Once the line holding "Given: Click the Total Vehicle Width field" is found in the listing below, write it out and each later line exactly, up to and including the one holding "This screenshot has height=780, width=564.".

#### [Data records]
* * *

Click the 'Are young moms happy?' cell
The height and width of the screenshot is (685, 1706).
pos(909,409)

* * *

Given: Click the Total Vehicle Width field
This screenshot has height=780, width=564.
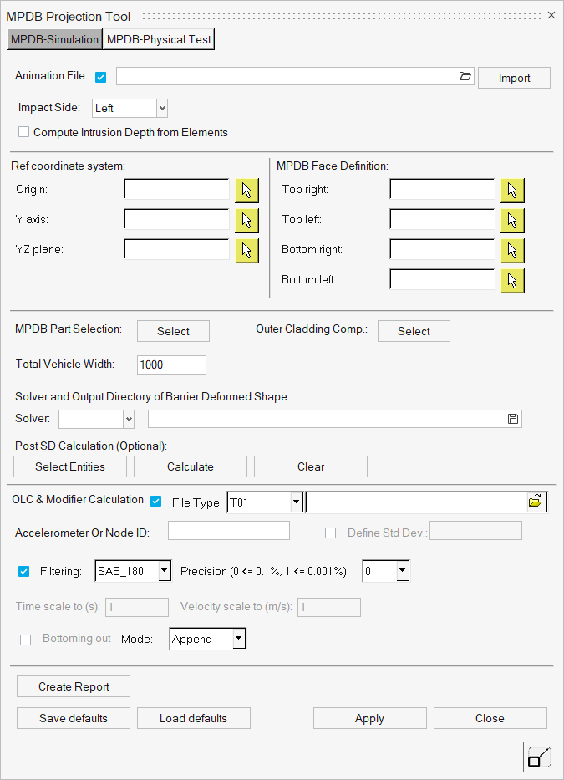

* * *

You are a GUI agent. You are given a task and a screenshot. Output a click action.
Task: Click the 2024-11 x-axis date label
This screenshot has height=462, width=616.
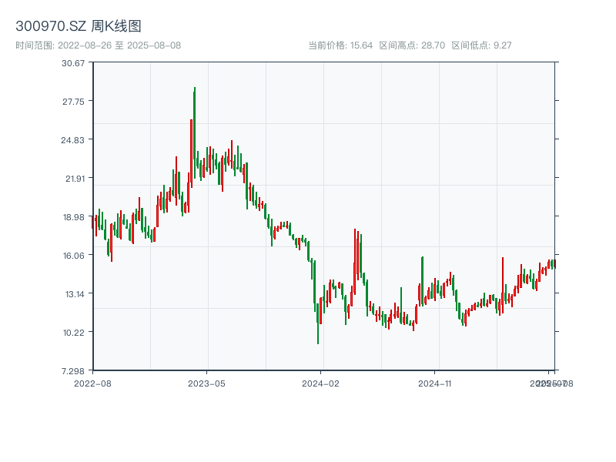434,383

* * *

#### [Exercise answer]
Given: Click the Total Vehicle Width field
This screenshot has height=780, width=564.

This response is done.